▸ **Problem to work on**
Every record below is to be restated word for word.

= Beginning of Section =

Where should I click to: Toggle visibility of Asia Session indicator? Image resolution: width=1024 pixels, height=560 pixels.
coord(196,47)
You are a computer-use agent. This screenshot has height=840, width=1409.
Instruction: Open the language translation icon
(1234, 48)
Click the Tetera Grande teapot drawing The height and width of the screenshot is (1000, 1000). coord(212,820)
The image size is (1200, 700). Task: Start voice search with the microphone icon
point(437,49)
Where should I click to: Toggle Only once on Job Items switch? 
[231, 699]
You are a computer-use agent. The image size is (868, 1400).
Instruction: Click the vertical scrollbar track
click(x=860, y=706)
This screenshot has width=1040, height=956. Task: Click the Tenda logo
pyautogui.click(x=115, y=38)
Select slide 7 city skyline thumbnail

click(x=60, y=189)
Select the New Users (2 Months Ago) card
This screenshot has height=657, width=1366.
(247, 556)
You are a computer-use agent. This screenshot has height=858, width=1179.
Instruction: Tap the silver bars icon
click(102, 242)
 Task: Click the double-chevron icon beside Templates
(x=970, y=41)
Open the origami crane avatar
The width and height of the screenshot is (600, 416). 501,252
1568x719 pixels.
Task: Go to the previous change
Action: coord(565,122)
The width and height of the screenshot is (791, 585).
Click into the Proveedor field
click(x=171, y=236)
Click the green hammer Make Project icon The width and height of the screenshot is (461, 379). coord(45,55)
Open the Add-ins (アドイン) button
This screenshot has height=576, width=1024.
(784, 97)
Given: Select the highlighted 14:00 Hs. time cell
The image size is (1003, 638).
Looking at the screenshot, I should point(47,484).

= End of Section =

▸ **Response to this task**
Where should I click to: Toggle visibility of Asia Session indicator? Image resolution: width=1024 pixels, height=560 pixels.
coord(196,47)
You are a computer-use agent. This screenshot has height=840, width=1409.
Instruction: Open the language translation icon
(1234, 48)
Click the Tetera Grande teapot drawing The height and width of the screenshot is (1000, 1000). coord(212,820)
The image size is (1200, 700). Task: Start voice search with the microphone icon
point(437,49)
Where should I click to: Toggle Only once on Job Items switch? 
[231, 699]
You are a computer-use agent. The image size is (868, 1400).
Instruction: Click the vertical scrollbar track
click(x=860, y=706)
This screenshot has width=1040, height=956. Task: Click the Tenda logo
pyautogui.click(x=115, y=38)
Select slide 7 city skyline thumbnail

click(x=60, y=189)
Select the New Users (2 Months Ago) card
This screenshot has height=657, width=1366.
(247, 556)
You are a computer-use agent. This screenshot has height=858, width=1179.
Instruction: Tap the silver bars icon
click(102, 242)
 Task: Click the double-chevron icon beside Templates
(x=970, y=41)
Open the origami crane avatar
The width and height of the screenshot is (600, 416). 501,252
1568x719 pixels.
Task: Go to the previous change
Action: coord(565,122)
The width and height of the screenshot is (791, 585).
Click into the Proveedor field
click(x=171, y=236)
Click the green hammer Make Project icon The width and height of the screenshot is (461, 379). coord(45,55)
Open the Add-ins (アドイン) button
This screenshot has height=576, width=1024.
(784, 97)
Given: Select the highlighted 14:00 Hs. time cell
The image size is (1003, 638).
Looking at the screenshot, I should point(47,484).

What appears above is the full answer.